I should also mention that not far from my desk is the new mealworm breeding facility.  I find this all very exciting, much to the dismay of my husband.  He is currently still insisting that I label the Magic Bullet container I used to make the spinach-cat food-yeast puree for the mussels since I used aquarium water to help mix it instead of tap water (tap water has chlorine).  He is convinced the dish washer will never eradicate the "fish fecal matter" that surely made it into the cup.

Sigh...

Saturday, November 5, 2011

Earthquake in OK

Well at about 10:54ish we had an earthquake here in Norman, OK.  Naturally, the whole house shook - you could hear our stuff rattling.  Our cats were not pleased, they ran about while I made my husband join me in a doorway - he's pretty impressed.  This is only the second earthquake he's experienced. 

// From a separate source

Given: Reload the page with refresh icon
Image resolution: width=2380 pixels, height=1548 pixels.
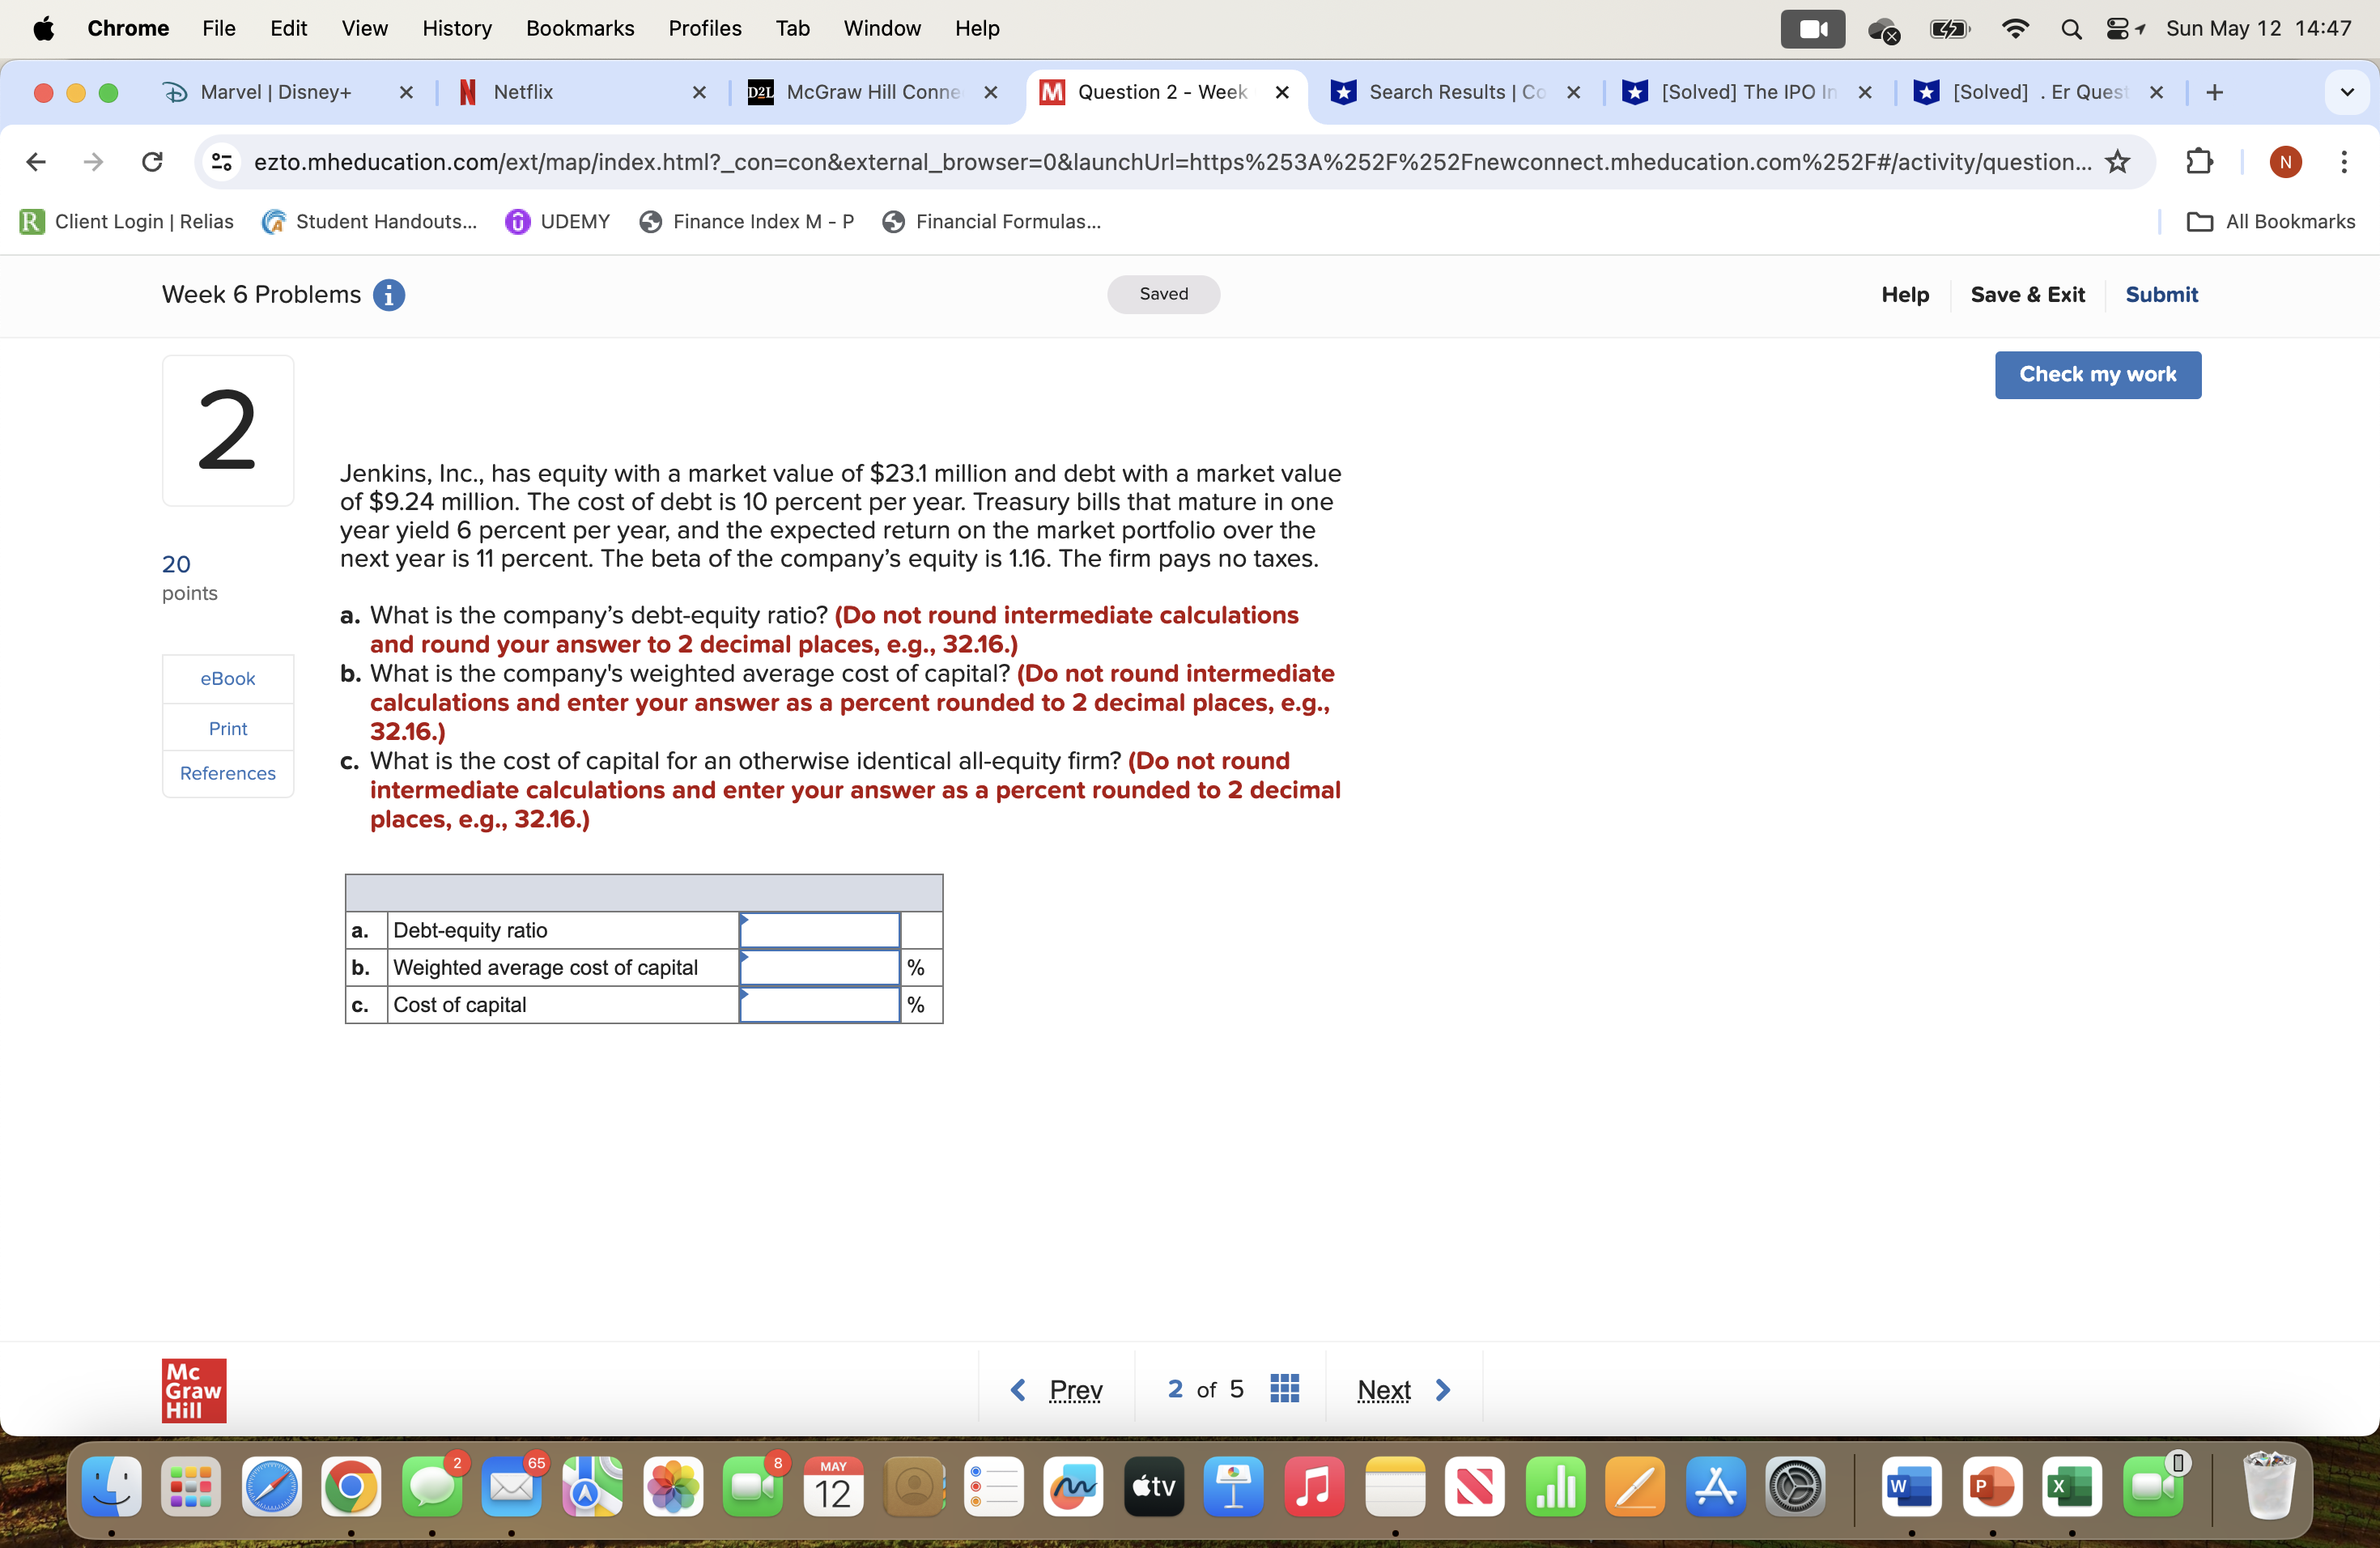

This earthquake was the sliding kind - I could feel the house shake north-south maybe 4 or 5 times.  I suppose it was an aftershock from the 4.7 in Prague, OK early this morning.  Friends of mine not too far east of us felt that one around 3ish this morning.

So strange....  I've heard some talk that frakking is causing increased earthquake activity in the midwest.  Silly me, I thought I left earthquakes back in the Pacific Rim (California and Japan).

Friday, November 4, 2011

Aquatic Ecology and High School in 50 minutes

Monday I go to two high school Ecology classrooms to present on freshwater and saltwater ecology.  Once again, I am nearly overwhelmed by the possibilities of what I can do with these students.  There are so many cool things out there - I wish teachers knew how to narrow down their request for my classroom visits!

Anyway, given the strict time limit, I have decided to plan ahead this time.  Here's the modification I think I'm going to make to what I did with the 8th graders.

1) First 10 minutes of class: introduction (who I am, what I do, why I do it) and short discussion on what aquatic habitats entail.  I am hoping for a list of various aspects of habitat including food sources and water forces (flow).

2) Three stations, 5-10 minutes each.  Students make observations and sketches.  Perhaps some guiding questions based on the list we generate during the discussion.
Station 1: flotsam and jetsam from the beach
Station 2: live aquatic inverts (note to self: get aquatic inverts Sunday. Wear old shoes. Better yet, wear boots.)
Station 3: comparison of freshwater and saltwater organisms (maybe - I'm ambivalent on this station at this point...)

Hmmm... 14 students... I'm re-thinking this.  Perhaps instead of moving students, I can have four trays: 2 freshwater and 2 saltwater.  We can then shuffle the trays throughout 4 groups (instead of three stations) so that groups are limited to 3 and 4 students.  I think I'm going to go with this option.  This might also be easier to transport.  I think I'm going to pre-separate the aquatic inverts into shallow plastic containers as well.  Bingo!

3) Discussion and application: Talk about observations (again, focus on feeding and body shape).  Show students OK limpet-like fossil. Ask them where this fossil came from and how they think it ate.  Reveal that the fossil is from OK (shallow sea).

Ba-daaa!!!

I'll let you know if this goes as smoothly as its planned in my mind.